• Problem description
Write out nothing but the lines from the one containing "You are a computer-use" through the last line below, both included, and without the pictures.

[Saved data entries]
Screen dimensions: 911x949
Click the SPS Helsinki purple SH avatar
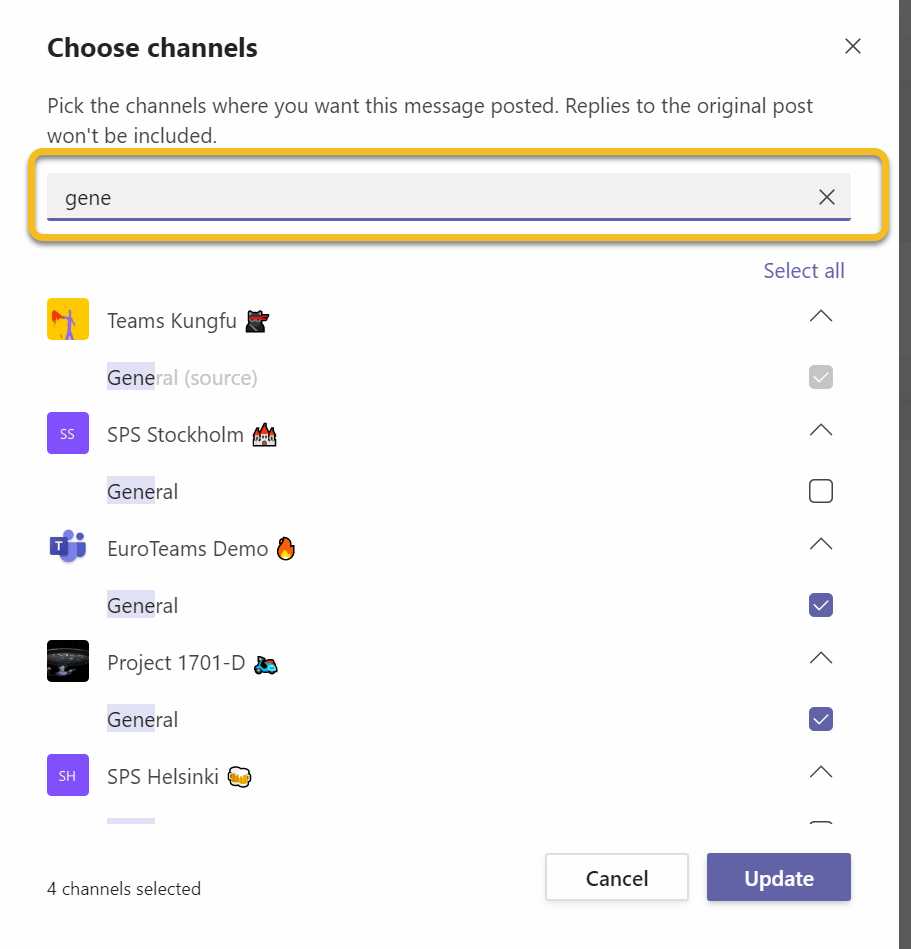tap(68, 776)
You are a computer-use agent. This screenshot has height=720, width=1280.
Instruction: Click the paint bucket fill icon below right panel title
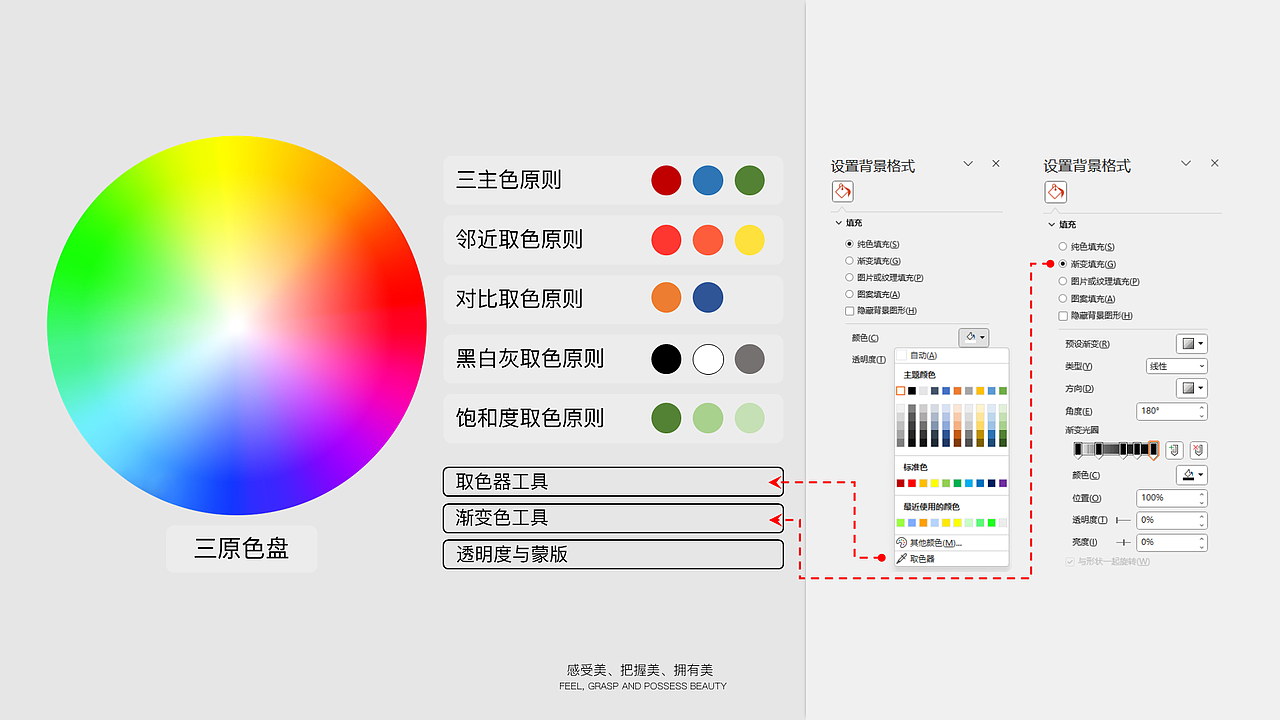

• Response
You are a computer-use agent. This screenshot has height=720, width=1280.
Instruction: Click the paint bucket fill icon below right panel title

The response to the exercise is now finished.